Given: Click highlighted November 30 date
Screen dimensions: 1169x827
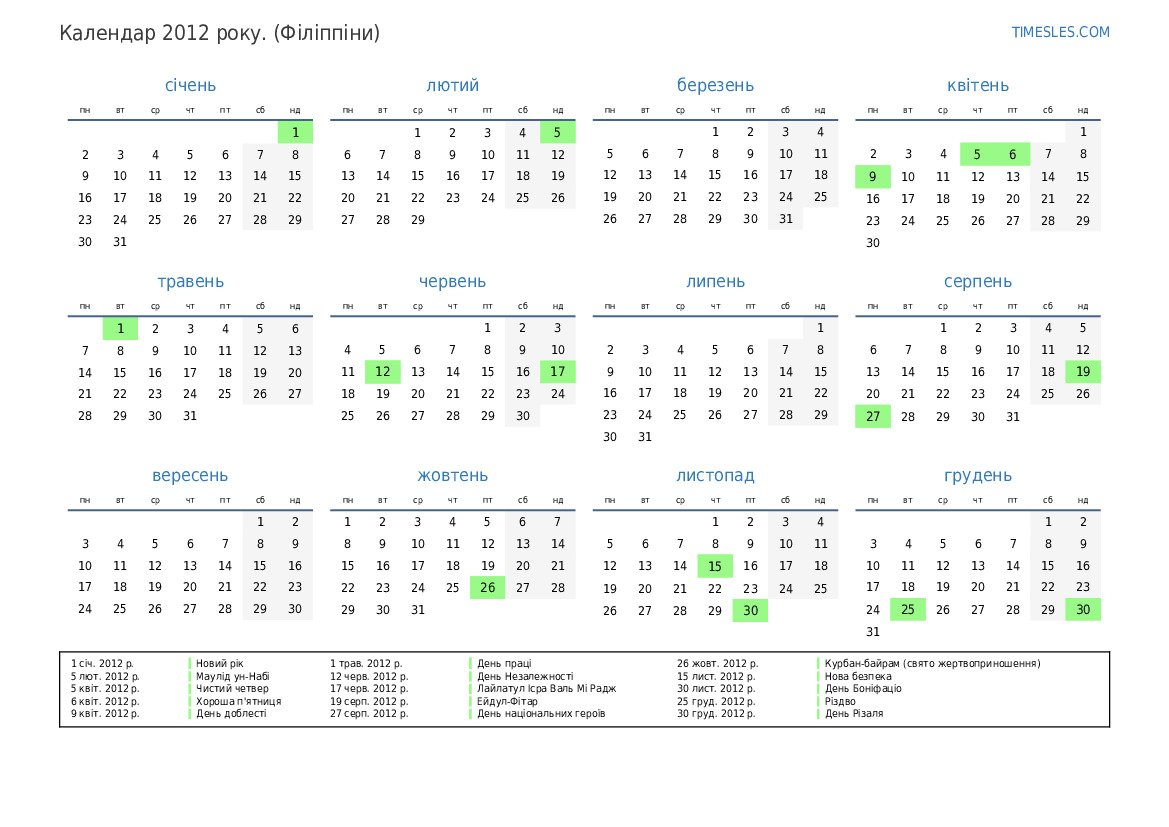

--

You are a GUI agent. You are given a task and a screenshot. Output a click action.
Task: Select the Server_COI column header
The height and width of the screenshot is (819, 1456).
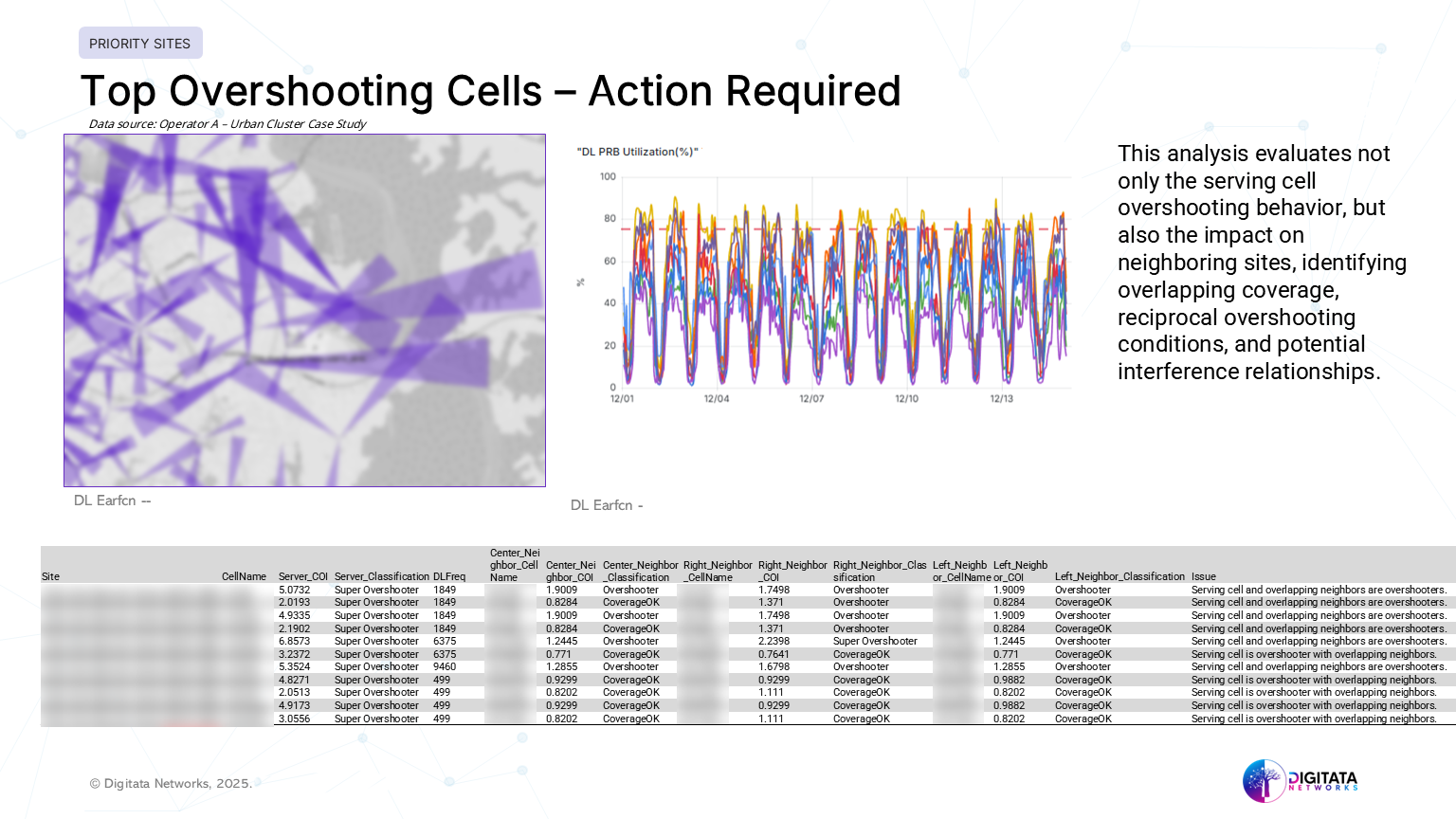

◆ **EXERCISE OBJECTIVE**
Above are the entries. Copy exactly the part that opens with the line containing "Task: Select the Server_COI column header" and closes with the line containing "The height and", and no more.

◆ **SOLVED EXERCISE**
Task: Select the Server_COI column header
The height and width of the screenshot is (819, 1456).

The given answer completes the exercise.